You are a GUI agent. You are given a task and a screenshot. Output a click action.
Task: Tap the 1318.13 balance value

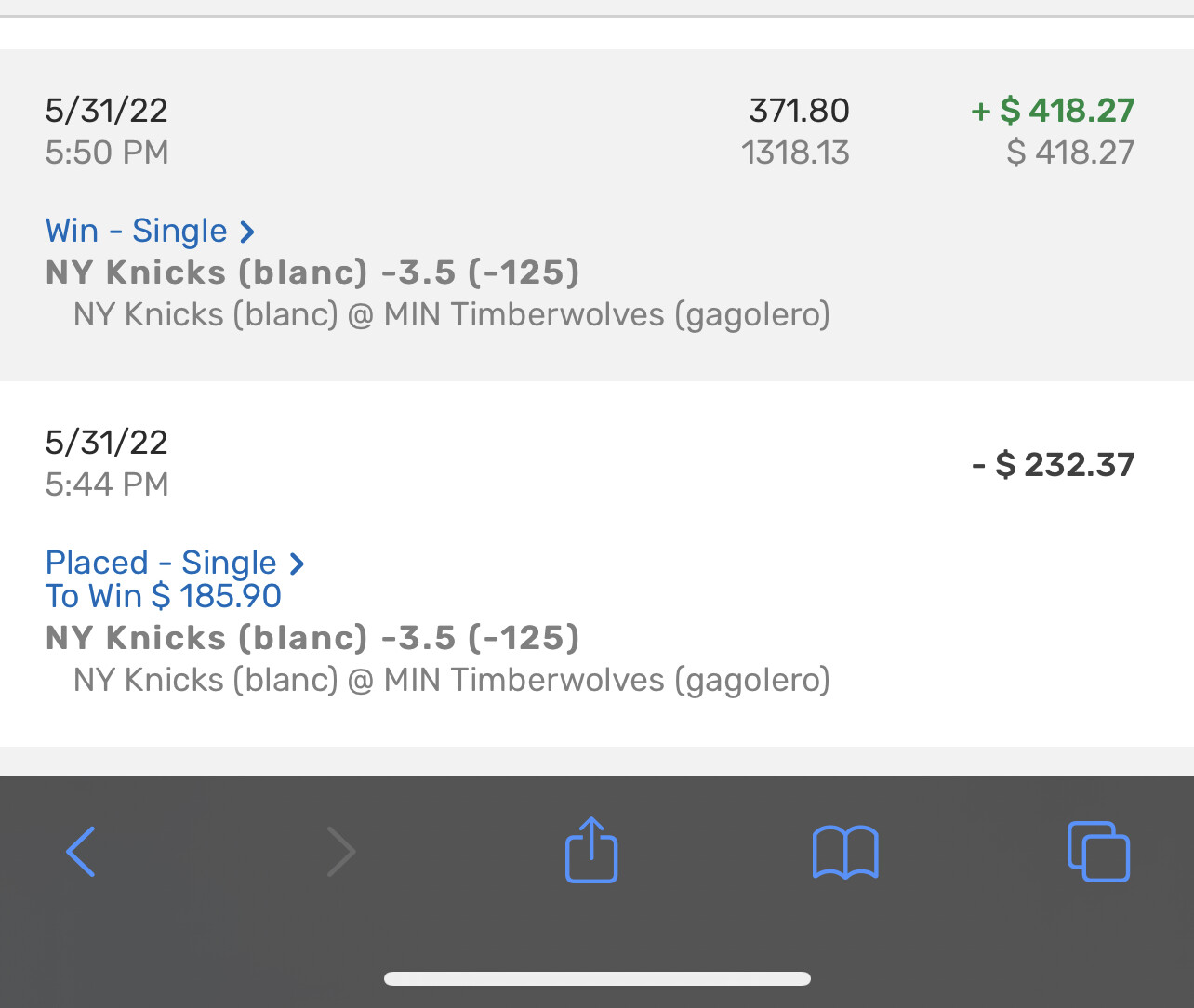795,153
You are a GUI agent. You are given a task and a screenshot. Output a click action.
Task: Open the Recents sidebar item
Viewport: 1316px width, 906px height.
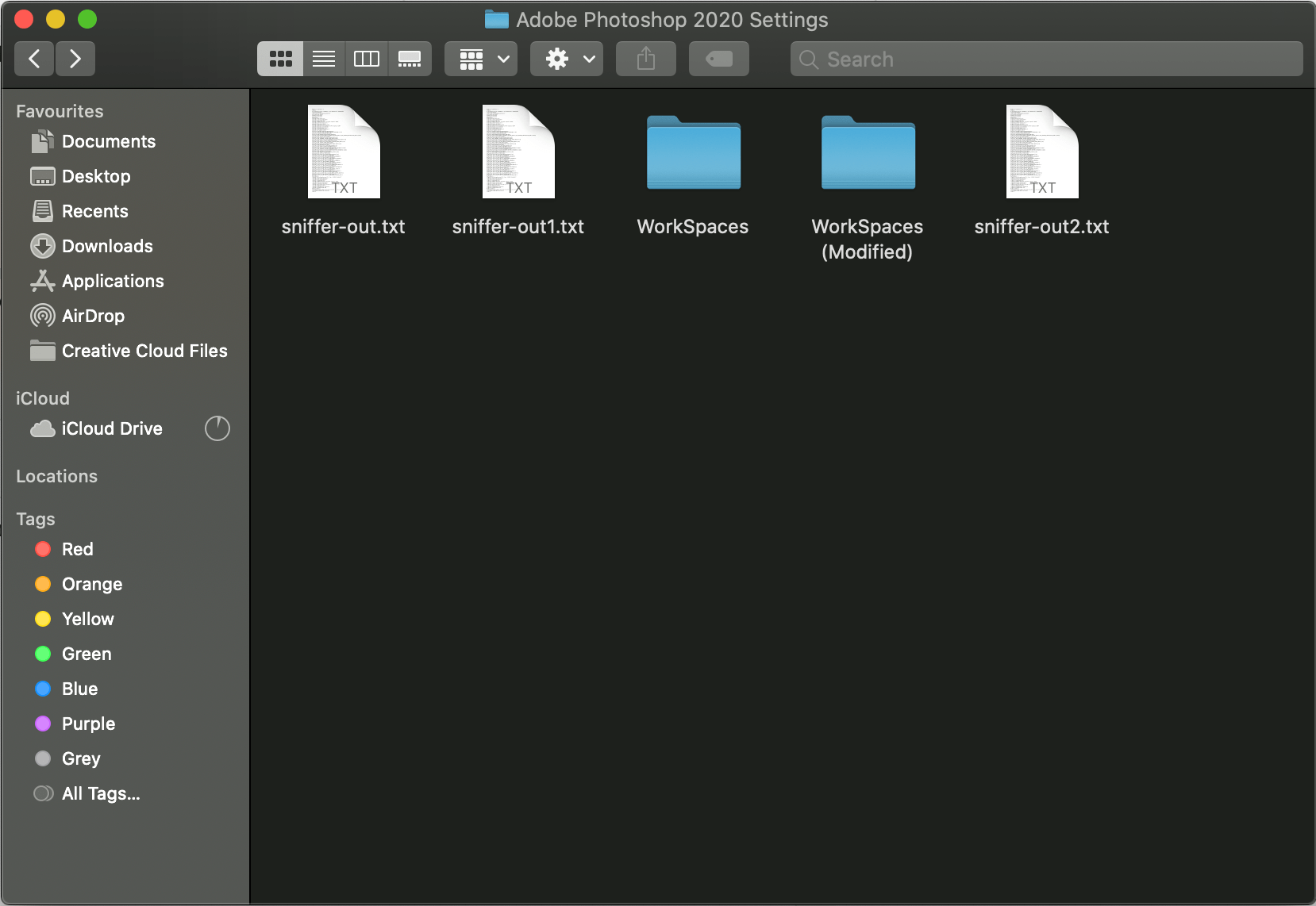pyautogui.click(x=94, y=211)
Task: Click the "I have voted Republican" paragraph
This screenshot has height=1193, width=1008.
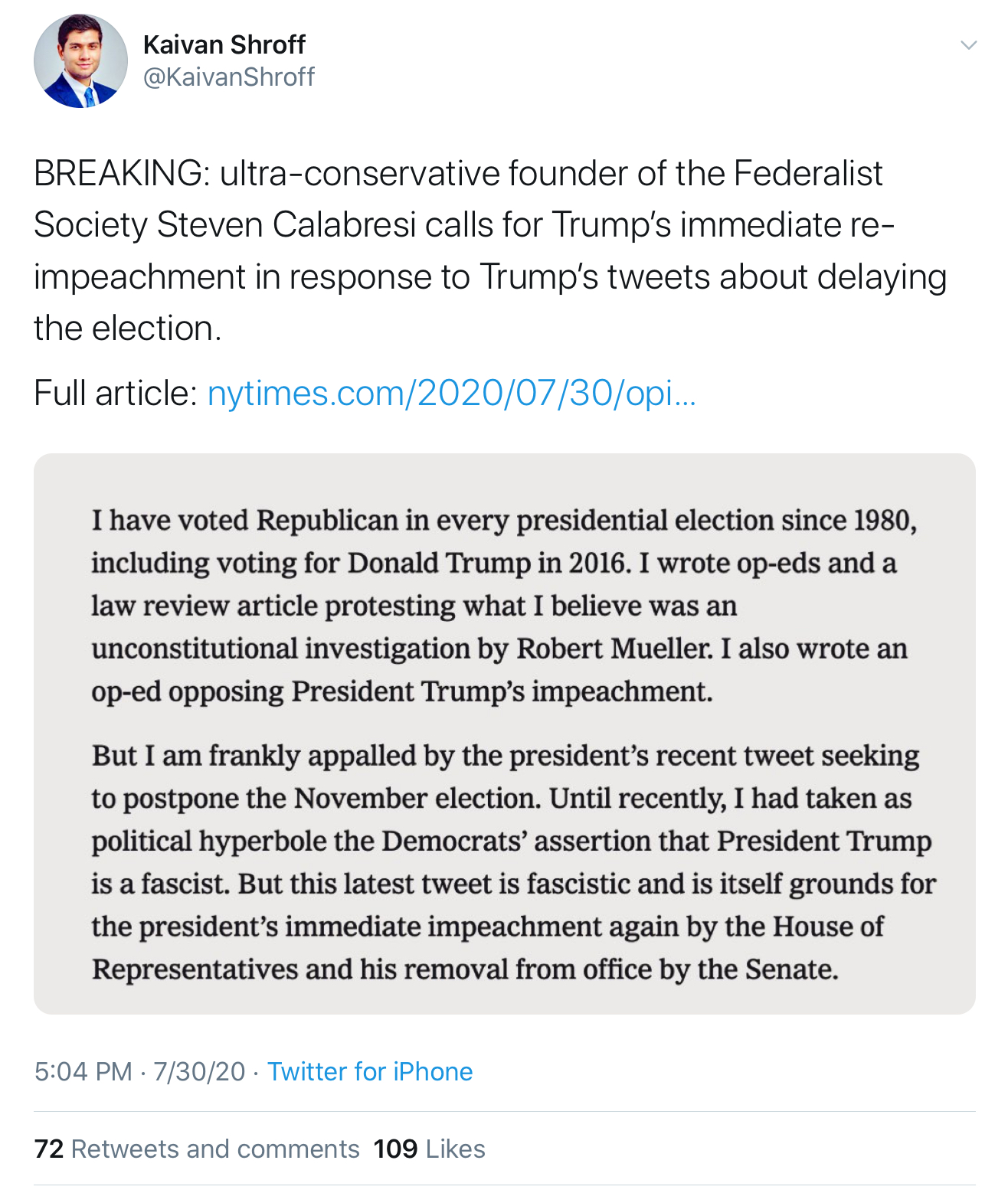Action: click(x=502, y=606)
^^^^^^^^^^^^^^^^
== Directive ==
Output every line of the entries above as a Markdown table with the columns "No." and "Text", numbering the rows and skipping blank lines. Leave the pictures out.

== Output for this exercise ==
| No. | Text |
|---|---|
| 1 | You are a GUI agent. You are given a task and a screenshot. Output a click action. |
| 2 | Task: Tap the 1318.13 balance value |
| 3 | 795,153 |
| 4 | You are a GUI agent. You are given a task and a screenshot. Output a click action. |
| 5 | Task: Open the Recents sidebar item |
| 6 | Viewport: 1316px width, 906px height. |
| 7 | pyautogui.click(x=94, y=211) |
| 8 | Task: Click the "I have voted Republican" paragraph |
| 9 | This screenshot has height=1193, width=1008. |
| 10 | Action: click(x=502, y=606) |